Honestly, it is not the best approach as Layer-1 has many roles in the same time. However, it is an example from my personal lab, and I’m the only person manages this setup so we can consider it manageable. The main reason we use layers is to simplify our life. Layers design is not a dogma, and you need to find a balance between amount of layers and complexity of data you pass from layer to another. As layers applied one-by-one, many layers will slow down the pipeline even if each layer works faster.
I use monorepo in this example, with all code placed in the same place. However, it is up to you to split it to multiple repositories. Here’s an example repository structure:
.
└── layer-0-project
└── layer-1-cloud
├── layer-2-front
└── layer-2-k8s
This file structure simplifies CI/CD configuration because we need to keep pipeline dependencies in mind. It also looks more observable as for me. We create EntraID OAuth applications in layer 1 and need to pass them “downstream”. We’ll do it with output:
locals {
[...]
entra_out = { for k, v in local.entra_config : k => {
"root" : v.root,
"group_id" : azuread_group.entra_group[k].object_id
"application_id" : module.entra_app[k].application_id
"client_secret" : module.entra_app[k].client_secret
"tenant_id" : module.entra_app[k].tenant_id
} }
}
output "entra_config" {
value = local.entra_out
sensitive = true
}
On the layer 2 we can receive this data using remote_state:
data "terraform_remote_state" "layer1" {
backend = "azurerm"
config = {
resource_group_name = var.tf_group_name
storage_account_name = var.tf_sa_ro
subscription_id = var.subscription_id
container_name = var.container
key = "layer1.tfstate" # state file name, same as on layer1
}
}
# now we're passing the data to K8s secret
resource "kubernetes_secret_v1" "grafana-oauth2" {
metadata {
name = "auth-generic-oauth-secret"
namespace = kubernetes_namespace_v1.gafana.metadata[0].name
}
wait_for_service_account_token = false
data = {
"client_id" = data.terraform_remote_state.layer0.outputs.entra_config["grafana"].application_id
"client_secret" = data.terraform_remote_state.layer0.outputs.entra_config["grafana"].client_secret
"tenant_id" = data.terraform_remote_state.layer0.outputs.entra_config["grafana"].tenant_id
}
}
In this example, we pass the data from Azure to Kubernetes without direct interaction with Azure. Layer-0 and Layer-1 doesn’t have access to Kubernetes cluster and Layer-2 doesn’t have access to Azure. Also, Layer-2 can’t pass data upstream or change anything in the state file of upstream layers. This makes upstream layers durable even in catastrophic failures on layer-2 level. It is a greatly simplified example. However, it illustrates the approach.

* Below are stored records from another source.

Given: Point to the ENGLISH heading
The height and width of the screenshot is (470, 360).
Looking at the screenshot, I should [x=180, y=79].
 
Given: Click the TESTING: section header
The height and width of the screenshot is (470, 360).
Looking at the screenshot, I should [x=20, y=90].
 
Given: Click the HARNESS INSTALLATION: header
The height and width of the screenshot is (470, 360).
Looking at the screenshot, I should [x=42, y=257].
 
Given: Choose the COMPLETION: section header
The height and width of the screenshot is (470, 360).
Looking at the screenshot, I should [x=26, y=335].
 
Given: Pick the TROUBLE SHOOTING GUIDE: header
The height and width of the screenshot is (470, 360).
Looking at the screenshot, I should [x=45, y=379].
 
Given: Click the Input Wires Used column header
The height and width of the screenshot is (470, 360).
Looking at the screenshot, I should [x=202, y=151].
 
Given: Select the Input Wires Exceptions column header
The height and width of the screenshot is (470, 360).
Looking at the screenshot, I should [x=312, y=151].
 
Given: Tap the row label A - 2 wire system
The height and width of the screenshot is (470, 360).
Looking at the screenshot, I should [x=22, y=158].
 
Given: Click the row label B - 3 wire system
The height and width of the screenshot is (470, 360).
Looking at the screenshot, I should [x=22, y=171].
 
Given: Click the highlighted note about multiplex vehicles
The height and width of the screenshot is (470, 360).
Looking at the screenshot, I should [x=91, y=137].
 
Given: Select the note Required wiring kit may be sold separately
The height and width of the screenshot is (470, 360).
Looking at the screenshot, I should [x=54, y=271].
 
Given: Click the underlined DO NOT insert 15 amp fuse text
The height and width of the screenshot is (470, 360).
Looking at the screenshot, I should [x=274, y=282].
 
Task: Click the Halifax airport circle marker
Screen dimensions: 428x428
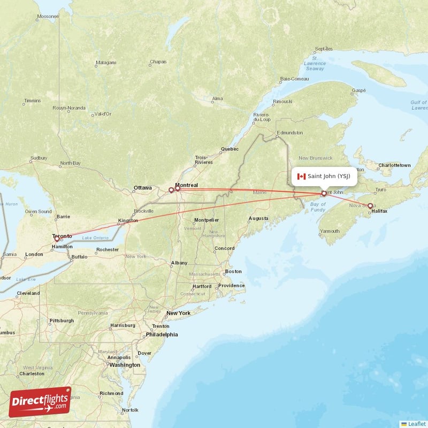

Here’s a bit more complicated setup:
.
└── layer_0_project
├── layer_1_gke
│ ├── layer_2_extdns
│ ├── layer_2_observability
│ └── layer_2_smesh
│ └── layer_3_vault
└── layer_1_storage
In this example we have Layer-0 on the enterprise level, layer-1 on a project level and layer-2 on a subsystem level. Going down with layers, you narrow the scope of your code and keep it manageable. The design of layers defines a dependency graph of resources between layers.
#
Outcome
Layers approach in terraform helps to simplify code and improve security and resiliency of the code. Each layer consumes less resources in comparison to large monorepo. Separated layers are safer and more secure: your code isolated by a role and scope of the layer. It improves development experience. Each layer may be developed independently, you only need to care about data format in outputs. It also improves security as you can specify permissions required for a specific layer and avoid over-provisioned credentials, very common in IAC setups. The main disadvantage of layered approach is to how to design code accordingly. Layered approach also affects on pipeline runtime as each layer takes more time to run: it is a full-sized terraform run with modules and providers installation, plan and apply. Well-organised code is a subtle balance between complexity and functionality of the code on each layer and amounts of layers you have.